Of course, for a handful of recommendations I could not tell if the albums suggested actually exist. If they do, they’re not on the streaming services I can use.
It sounds nice and easy when I describe it like this. But for the amount of time it took to get these responses, I could probably have gotten the same results myself by looking at the Similar Artists tab in Last.fm or any other streaming service. The output, while generally decent, is not novel, and in fact produced quite a few names I’ve already seen but just never got around to listening to.
Final Thoughts
What a wild and wonderful time to be alive. Out of the ether I pulled over 40 album recommendations and they are all immediately available at my fingertips for next to nothing. There is more to see and hear and experience than can ever be seen or heard or done in a hundred lifetimes. And it’s all so good. There’s so many specific subgenres of music that you can sink into any one and only come up for air a year later. You like pirate metal? You like new retro wave that pretends to be what 80s pop would be if it had kept on going for 30 years? You like broken hard drive techno? It’s out there!

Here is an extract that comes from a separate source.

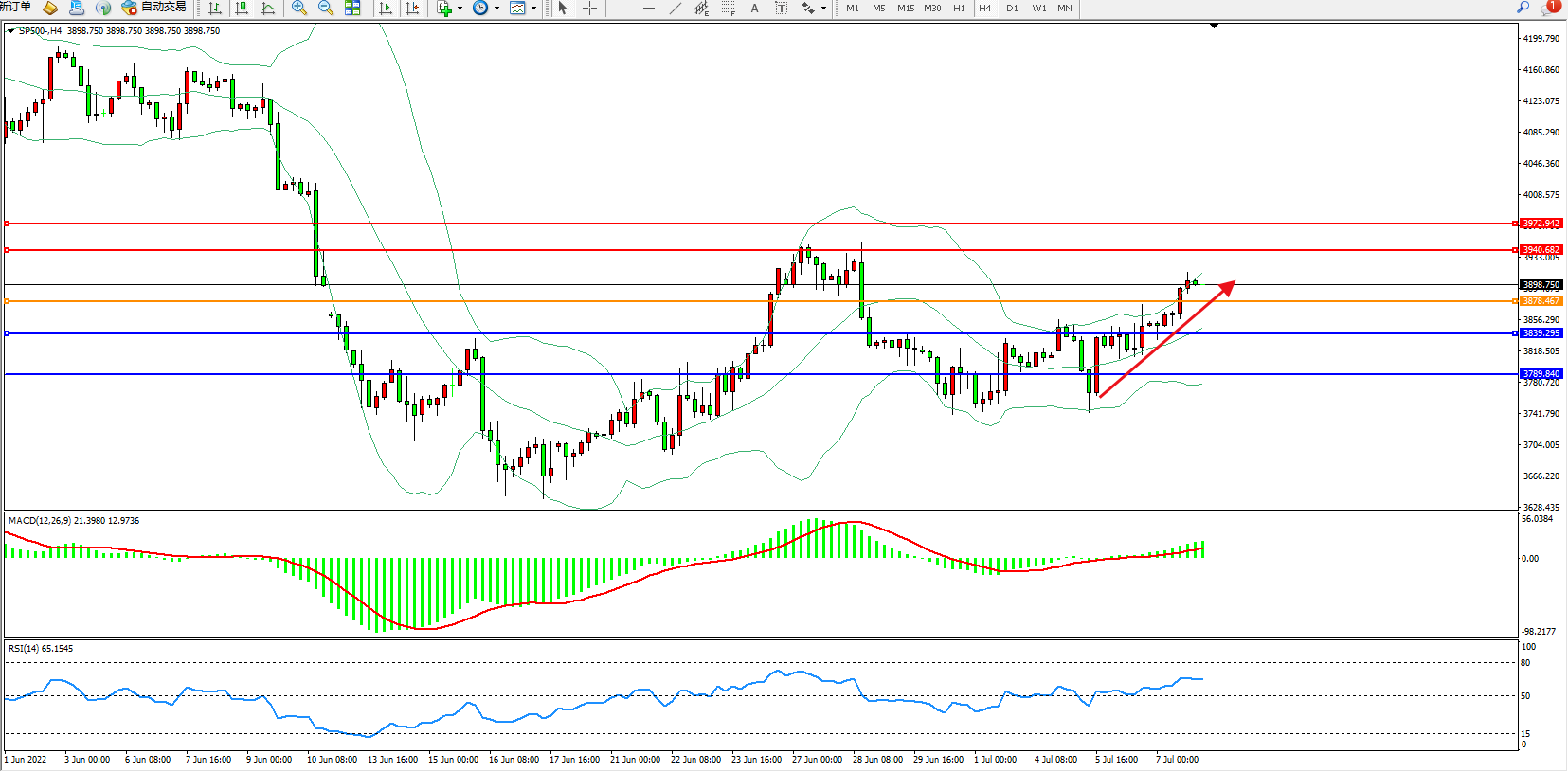1568x772 pixels.
Task: Enable chart auto scroll
Action: pos(386,9)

At the same time, the flagship product of the company behind the biggest bubble in the history of any economy fails such basic tasks as “count how many times I listened to a specific artist in the past year, based on the data in this CSV.” This is supposed to be the thing that drives decision-making, summarizing, and producing “art”? This is the thing that movie studios are using to screen and write screenplays? This is the thing that our tech industry is scrabbling over itself to inject into every open orifice of their already over-bloated product offerings? Absolutely embarrassing, for everyone involved.
At the end of the day nothing beats a good recommendation from someone you know. Whether it’s a critic you follow and trust, a friend, or a barista at your local coffee shop, these people understand and at least grasp at the intangible qualities of music and what makes it grab a hold of you. There are ways in which two artists, albums, or songs are similar that no computer could hope to quantify.